DATA PROVIDED
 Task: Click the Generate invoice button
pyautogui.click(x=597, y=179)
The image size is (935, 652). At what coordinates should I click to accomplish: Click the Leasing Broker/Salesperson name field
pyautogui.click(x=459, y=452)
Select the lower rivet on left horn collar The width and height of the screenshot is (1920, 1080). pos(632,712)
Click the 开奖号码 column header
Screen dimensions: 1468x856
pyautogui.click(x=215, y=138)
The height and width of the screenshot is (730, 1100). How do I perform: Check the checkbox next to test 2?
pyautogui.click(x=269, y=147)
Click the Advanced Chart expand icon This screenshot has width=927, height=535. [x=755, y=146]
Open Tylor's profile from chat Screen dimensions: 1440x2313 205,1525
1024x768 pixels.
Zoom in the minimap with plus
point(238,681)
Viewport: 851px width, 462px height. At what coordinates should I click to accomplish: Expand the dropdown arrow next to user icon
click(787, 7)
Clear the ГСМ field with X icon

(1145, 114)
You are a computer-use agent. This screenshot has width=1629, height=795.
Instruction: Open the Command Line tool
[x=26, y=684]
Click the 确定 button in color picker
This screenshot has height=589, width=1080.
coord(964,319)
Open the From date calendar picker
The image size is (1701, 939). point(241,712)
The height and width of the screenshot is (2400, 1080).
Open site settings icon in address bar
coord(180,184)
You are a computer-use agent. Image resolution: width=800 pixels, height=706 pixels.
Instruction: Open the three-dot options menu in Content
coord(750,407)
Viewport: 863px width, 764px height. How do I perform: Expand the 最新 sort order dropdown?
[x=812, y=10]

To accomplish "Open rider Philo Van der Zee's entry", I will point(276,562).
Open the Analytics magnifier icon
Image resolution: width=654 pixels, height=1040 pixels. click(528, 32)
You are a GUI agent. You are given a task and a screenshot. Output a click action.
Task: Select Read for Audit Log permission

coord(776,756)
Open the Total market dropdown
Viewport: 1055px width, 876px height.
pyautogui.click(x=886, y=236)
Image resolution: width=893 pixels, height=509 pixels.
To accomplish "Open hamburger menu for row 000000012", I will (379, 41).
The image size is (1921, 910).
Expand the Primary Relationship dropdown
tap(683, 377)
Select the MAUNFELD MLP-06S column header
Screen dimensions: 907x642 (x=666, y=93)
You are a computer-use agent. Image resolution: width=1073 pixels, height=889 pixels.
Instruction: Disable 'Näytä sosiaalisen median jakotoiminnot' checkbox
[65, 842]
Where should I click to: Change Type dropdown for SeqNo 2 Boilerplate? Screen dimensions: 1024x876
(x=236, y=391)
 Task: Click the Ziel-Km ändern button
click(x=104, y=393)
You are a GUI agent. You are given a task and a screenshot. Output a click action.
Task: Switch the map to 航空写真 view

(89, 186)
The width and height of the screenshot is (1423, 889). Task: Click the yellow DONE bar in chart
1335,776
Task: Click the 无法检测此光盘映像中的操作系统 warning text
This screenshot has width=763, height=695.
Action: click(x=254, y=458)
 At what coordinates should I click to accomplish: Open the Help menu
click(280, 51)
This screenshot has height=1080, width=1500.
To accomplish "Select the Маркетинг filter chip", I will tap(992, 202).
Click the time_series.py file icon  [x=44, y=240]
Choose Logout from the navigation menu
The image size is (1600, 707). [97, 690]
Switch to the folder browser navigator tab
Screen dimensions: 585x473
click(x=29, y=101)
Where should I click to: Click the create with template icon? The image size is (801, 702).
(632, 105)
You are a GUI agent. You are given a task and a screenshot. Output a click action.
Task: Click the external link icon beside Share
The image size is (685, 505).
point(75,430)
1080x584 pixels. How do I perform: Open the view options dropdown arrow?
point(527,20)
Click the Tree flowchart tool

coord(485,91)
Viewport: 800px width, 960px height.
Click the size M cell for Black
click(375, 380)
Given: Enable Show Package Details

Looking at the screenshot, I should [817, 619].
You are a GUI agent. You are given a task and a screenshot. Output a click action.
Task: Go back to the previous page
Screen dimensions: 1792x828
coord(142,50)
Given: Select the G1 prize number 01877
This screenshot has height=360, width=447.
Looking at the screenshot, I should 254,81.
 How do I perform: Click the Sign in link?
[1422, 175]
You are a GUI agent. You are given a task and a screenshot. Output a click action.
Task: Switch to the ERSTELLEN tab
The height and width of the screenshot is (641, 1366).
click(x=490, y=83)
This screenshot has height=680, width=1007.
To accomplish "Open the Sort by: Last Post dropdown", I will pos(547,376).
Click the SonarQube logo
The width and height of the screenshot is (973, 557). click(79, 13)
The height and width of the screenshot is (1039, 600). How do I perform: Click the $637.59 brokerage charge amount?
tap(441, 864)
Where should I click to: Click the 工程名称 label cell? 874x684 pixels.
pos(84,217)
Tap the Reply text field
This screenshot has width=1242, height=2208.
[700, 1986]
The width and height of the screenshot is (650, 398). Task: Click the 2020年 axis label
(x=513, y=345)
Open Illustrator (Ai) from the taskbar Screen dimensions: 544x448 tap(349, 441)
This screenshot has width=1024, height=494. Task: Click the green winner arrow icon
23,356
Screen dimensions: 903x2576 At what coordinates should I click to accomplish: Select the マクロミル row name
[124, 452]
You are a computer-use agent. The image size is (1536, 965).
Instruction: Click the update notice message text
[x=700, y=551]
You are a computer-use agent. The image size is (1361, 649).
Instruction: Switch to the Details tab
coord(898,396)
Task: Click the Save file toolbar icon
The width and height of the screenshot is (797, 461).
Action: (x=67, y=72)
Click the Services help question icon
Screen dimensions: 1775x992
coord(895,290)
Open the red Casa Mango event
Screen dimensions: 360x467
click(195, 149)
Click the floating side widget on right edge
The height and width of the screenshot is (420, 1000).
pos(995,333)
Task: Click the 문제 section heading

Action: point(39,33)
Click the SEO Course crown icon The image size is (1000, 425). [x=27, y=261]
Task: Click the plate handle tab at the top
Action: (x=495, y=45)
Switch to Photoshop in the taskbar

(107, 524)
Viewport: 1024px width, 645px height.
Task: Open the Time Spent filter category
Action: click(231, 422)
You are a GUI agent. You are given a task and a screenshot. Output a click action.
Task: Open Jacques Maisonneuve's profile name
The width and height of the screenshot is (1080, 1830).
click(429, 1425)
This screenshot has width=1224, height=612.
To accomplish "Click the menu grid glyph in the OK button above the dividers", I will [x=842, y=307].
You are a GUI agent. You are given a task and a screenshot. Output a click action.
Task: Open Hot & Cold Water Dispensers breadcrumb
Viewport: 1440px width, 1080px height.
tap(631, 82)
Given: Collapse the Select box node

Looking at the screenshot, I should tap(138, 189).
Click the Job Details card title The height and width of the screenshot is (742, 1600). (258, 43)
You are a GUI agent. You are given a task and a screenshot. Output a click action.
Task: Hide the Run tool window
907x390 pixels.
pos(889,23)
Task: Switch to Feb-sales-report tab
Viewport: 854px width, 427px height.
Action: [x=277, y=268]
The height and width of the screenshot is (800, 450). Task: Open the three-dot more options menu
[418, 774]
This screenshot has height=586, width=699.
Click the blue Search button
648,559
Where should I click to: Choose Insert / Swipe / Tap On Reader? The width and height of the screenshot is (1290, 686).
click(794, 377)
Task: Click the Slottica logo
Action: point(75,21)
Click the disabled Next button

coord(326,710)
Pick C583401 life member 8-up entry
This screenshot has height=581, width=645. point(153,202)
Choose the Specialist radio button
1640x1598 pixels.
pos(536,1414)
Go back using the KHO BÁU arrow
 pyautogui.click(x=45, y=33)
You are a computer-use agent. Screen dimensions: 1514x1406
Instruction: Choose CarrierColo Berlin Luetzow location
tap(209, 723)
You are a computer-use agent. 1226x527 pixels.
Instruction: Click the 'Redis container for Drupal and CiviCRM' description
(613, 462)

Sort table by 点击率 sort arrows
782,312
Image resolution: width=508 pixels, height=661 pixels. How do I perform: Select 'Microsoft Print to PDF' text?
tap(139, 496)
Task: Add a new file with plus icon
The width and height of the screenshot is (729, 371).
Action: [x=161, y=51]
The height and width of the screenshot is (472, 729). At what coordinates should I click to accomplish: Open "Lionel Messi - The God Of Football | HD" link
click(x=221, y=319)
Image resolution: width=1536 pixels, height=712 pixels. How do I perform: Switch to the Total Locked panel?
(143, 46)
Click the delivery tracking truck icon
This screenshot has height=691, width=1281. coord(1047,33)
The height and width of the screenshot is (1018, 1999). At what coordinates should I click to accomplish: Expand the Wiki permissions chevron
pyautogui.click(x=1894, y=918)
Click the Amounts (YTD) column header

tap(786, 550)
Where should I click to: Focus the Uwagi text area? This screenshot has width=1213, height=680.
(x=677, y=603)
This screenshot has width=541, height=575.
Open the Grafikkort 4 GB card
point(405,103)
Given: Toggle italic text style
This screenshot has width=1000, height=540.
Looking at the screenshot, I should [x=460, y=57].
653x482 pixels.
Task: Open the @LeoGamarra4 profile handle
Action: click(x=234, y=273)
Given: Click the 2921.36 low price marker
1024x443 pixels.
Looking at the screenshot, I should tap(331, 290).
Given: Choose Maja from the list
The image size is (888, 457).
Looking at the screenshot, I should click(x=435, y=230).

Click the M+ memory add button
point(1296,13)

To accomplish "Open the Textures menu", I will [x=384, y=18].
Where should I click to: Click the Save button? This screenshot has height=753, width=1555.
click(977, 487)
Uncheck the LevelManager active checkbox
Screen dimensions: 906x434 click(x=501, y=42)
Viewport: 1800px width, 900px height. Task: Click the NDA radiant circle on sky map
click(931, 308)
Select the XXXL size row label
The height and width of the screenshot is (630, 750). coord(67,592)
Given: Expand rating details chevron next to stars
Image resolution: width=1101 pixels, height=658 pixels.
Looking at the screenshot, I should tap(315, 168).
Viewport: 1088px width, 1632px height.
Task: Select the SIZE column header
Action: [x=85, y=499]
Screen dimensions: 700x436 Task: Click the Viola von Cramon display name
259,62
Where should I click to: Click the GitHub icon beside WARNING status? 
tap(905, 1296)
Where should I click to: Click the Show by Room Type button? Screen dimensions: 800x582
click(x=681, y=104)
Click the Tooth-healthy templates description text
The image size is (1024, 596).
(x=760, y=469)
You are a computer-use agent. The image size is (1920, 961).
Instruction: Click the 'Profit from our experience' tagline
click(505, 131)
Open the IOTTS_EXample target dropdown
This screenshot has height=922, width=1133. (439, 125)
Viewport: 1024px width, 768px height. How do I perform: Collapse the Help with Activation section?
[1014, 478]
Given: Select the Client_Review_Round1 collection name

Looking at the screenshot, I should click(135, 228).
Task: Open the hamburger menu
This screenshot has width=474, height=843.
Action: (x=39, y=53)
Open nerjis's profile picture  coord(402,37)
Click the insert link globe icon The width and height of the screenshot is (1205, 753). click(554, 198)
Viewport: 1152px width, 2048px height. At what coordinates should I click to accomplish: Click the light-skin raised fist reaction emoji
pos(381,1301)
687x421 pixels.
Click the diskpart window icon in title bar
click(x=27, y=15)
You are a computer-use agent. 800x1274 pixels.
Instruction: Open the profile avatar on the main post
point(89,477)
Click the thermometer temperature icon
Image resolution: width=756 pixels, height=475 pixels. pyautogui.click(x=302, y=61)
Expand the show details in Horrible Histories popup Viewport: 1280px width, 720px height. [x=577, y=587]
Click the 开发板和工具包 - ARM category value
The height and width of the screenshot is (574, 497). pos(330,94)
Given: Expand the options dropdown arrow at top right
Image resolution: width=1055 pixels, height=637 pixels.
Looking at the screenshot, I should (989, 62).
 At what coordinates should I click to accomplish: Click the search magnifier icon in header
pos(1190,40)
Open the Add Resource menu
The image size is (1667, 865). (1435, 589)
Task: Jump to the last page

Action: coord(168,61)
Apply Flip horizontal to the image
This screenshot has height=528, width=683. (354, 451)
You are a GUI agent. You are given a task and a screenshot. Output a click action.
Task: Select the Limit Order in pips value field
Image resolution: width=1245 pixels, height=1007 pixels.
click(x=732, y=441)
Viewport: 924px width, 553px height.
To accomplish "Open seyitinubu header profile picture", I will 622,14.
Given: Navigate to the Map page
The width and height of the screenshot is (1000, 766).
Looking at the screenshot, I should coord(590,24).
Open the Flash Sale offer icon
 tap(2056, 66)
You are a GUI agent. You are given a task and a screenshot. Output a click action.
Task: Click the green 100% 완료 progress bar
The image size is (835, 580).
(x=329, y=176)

EXERCISE
Work out how many lines of the data include the word "will". Then write only that number.

EXPECTED OUTPUT
7